Delegate Vivian Watts has been introducing bills to assure adequate staff in nursing homes for two decades.

“When my parents were facing it, a great aunt was facing it, later on my sister," she recalls. "Twenty years have passed, and I’m now talking about my contemporaries!”

Delegate Vivian Watts has called for staffing requirements in nursing homes for 20 years.
Vivian Watts
Delegate Vivian Watts has called for staffing requirements in nursing homes for 20 years.

This year, she thought the General Assembly might finally agree.

“Thirty percent more of our COVID deaths were in nursing homes than in the other states.”

But House and Senate members knew they would have to increase Medicaid payments to nursing homes if a requirement were imposed, costing about $25 million in the first year. Watts thought Virginia could afford that.

“Dealing with a budget surplus, this is the time to look at these basic needs that have been tragically unmet,” she says.

But, she said, politicians make campaign promises to cut taxes rather than meet the needs of Virginia’s most vulnerable citizens.

“When they’re in a nursing home, it’s out of sight, out of mind, and it’s wrong!”

Some have argued that the state should increase Medicaid payments before imposing staffing requirements, but Watts says new rules would force lawmakers to do the right thing.

“If we have staffing standards we have to face up to the fact that we have got to pay more for the care of our elderly people in nursing homes.”

Unfortunately, she concludes, fragile seniors – especially those who depend on government to pay for care – are not a priority for most lawmakers.

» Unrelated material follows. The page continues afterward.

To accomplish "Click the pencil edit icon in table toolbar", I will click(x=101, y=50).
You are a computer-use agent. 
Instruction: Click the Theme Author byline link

“Public schools, K-12, is a big priority, and we’re finding that mental health has to have far more priority than it’s had, but these are all the things that keep legislators responding to the public and really dealing with this issue as it needs to be dealt with.”

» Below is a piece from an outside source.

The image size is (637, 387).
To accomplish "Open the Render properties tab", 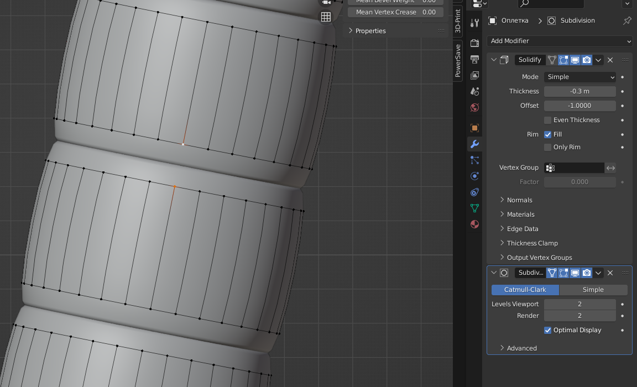I will pyautogui.click(x=474, y=43).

Frankly, Watts thinks many people would be willing to pay higher taxes so Virginia’s disabled seniors could be guaranteed four hours of personal care a day.

“I go way back to my citizen days, and I still remember once testifying to my local government on budget issues, and ‘I said, 'I have no problem if my taxes are an extra $50 or $100 a year to meet these kinds of needs. Those are my life priorities too.’”

And she is hopeful that lawmakers will pass her bill next year when they’ve voted to consider the measure again. Working with advocacy groups like AARP, she’ll spend the next nine months preparing.